Sanremo: termina questa sera al Moac il ciclo dei lavoratori della Confartigianato di Imperia

Il laboratorio finale sarà dedicato alla “Pasticceria creativa, cake desing” e sarà curato da Andrea Setti (nella foto durante la dimostrazione al Moac dello scorso anno) dell’omonima pasticceria.

Questa sera alle ore 21, si chiuderà il ciclo dei laboratori organizzati dalla Confartigianato in occasione della 45a edizione del Moac, la Mostra Mercato nazionale dell’Artigianato di Sanremo.
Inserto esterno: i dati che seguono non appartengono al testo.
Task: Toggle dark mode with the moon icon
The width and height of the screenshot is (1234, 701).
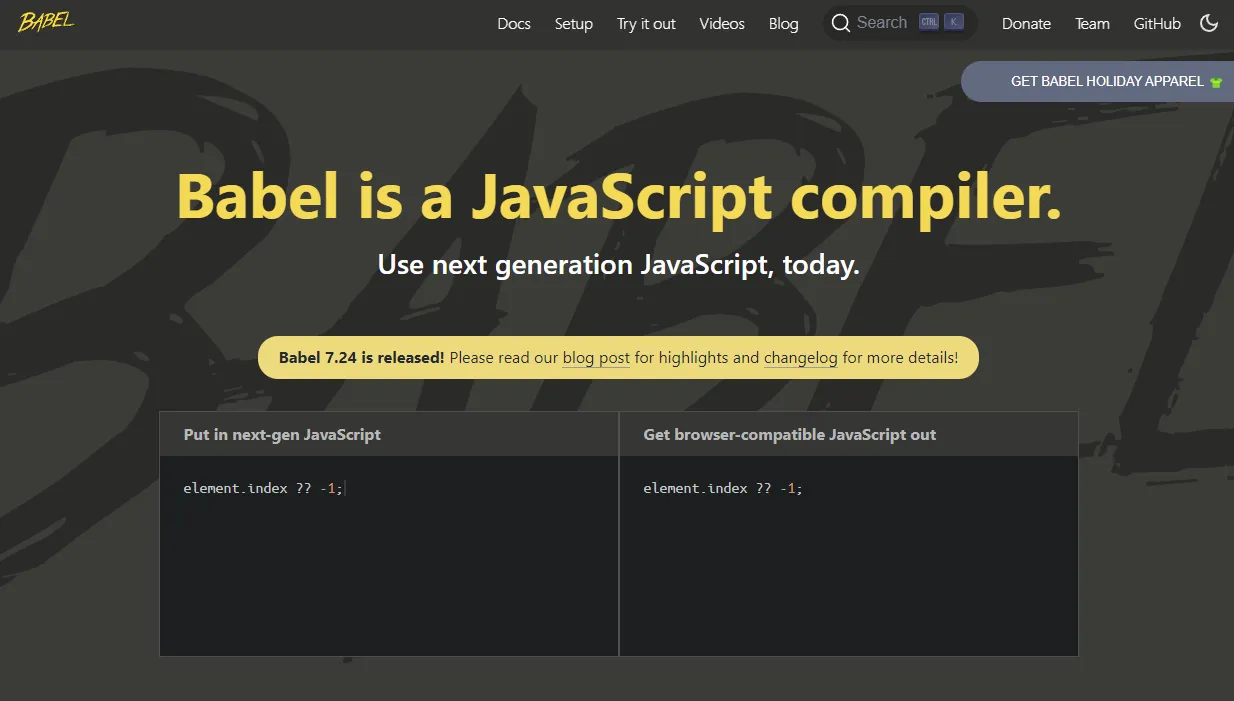Action: pyautogui.click(x=1209, y=23)
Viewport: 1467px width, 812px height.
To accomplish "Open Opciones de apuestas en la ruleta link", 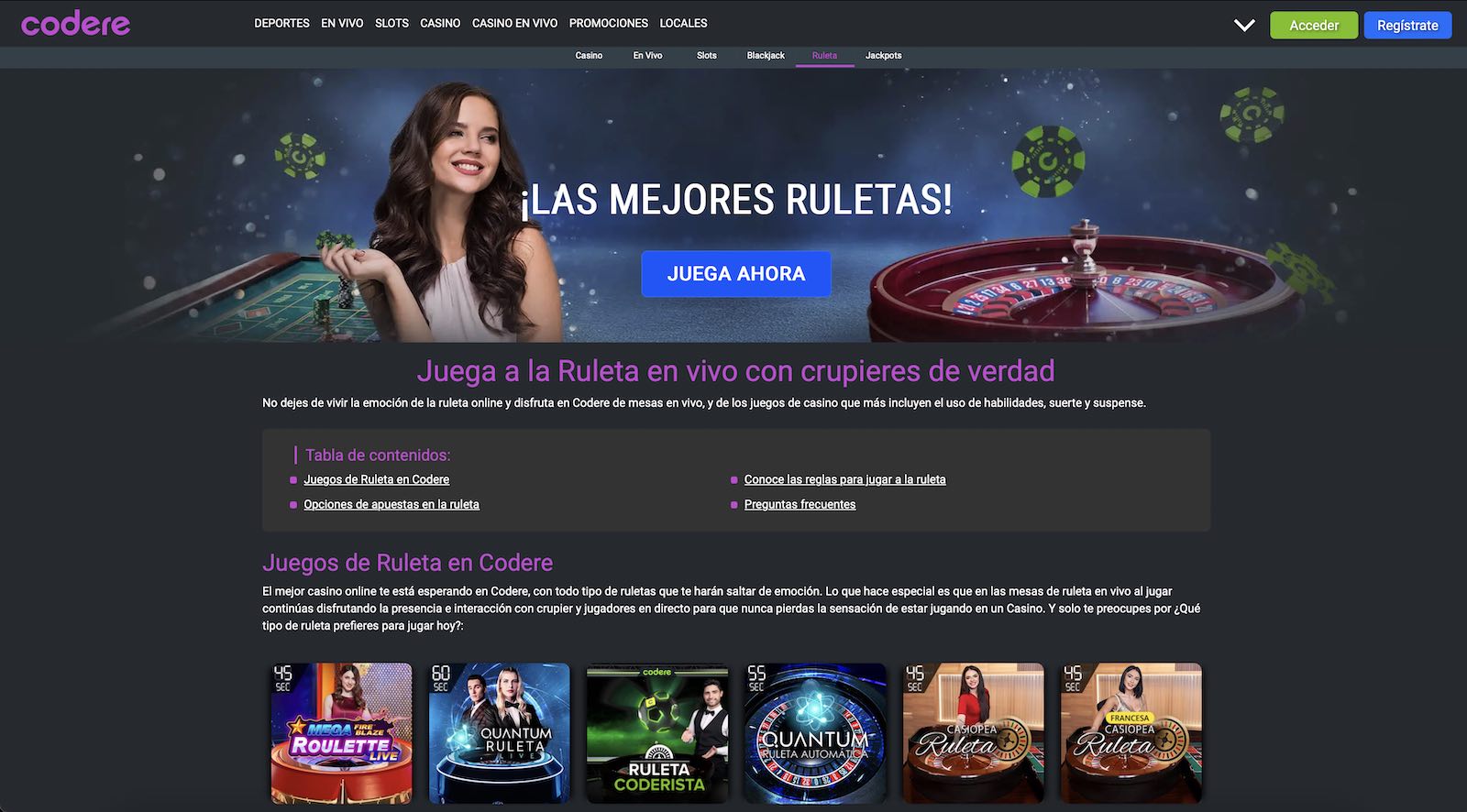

La partecipazione della Confartigianato di Imperia al Moac è stata incentrata quest’anno sul Progetto Qualità, cofinanziato dalla Camera di Commercio di Imperia, che ha avuto l'obiettivo di definire un insieme di regole, caratteristiche, tecniche di lavorazione, materie prime impiegate per esprimere un artigianato di qualità ed eccellenza.

Il laboratorio finale sarà dedicato alla “Pasticceria creativa, cake desing” e sarà curato da Andrea Setti (nella foto durante la dimostrazione al Moac dello scorso anno) dell’omonima pasticceria. “Quella che proporrò al pubblico sarà una lavorazione particolare e ricercata che ho appreso all’estero – ha anticipato Andrea Setti – con lo zucchero che, adeguatamente tirato e soffiato, assumerà forme particolari come frutta o animali, proprio come avviene per il vetro soffiato”.

Per la Confartigianato il Moac è stato anche l'occasione per la presentazione del logo del Progetto Qualità. La prima fase del progetto ha infatti riguardato la realizzazione del logo e delle regole generali per la delineazione dei requisiti trasversali alle varie categorie inserite nel disciplinare, con caratteristiche, tipicità e parametri produttivi nei vari settori interessati: acconciatori, estetisti, pulitintorie, gelatai, edili, impiantisti ed installatori, imprese di pulizie, autoriparatori e panificatori per quel che riguarda il marchio Focaccia di qualità. Durante la settimana sono stati organizzati numerosi laboratori, dal restauro al gelato, dalla focaccia di qualità al decoupage, dal trucco ai fotocineoperatori, dalla riflessologia alle tintolavanderie, che hanno rappresentato una vetrina per le categorie dei nostri artigiani che hanno così avuto la possibilità di presentare al pubblico il proprio lavoro.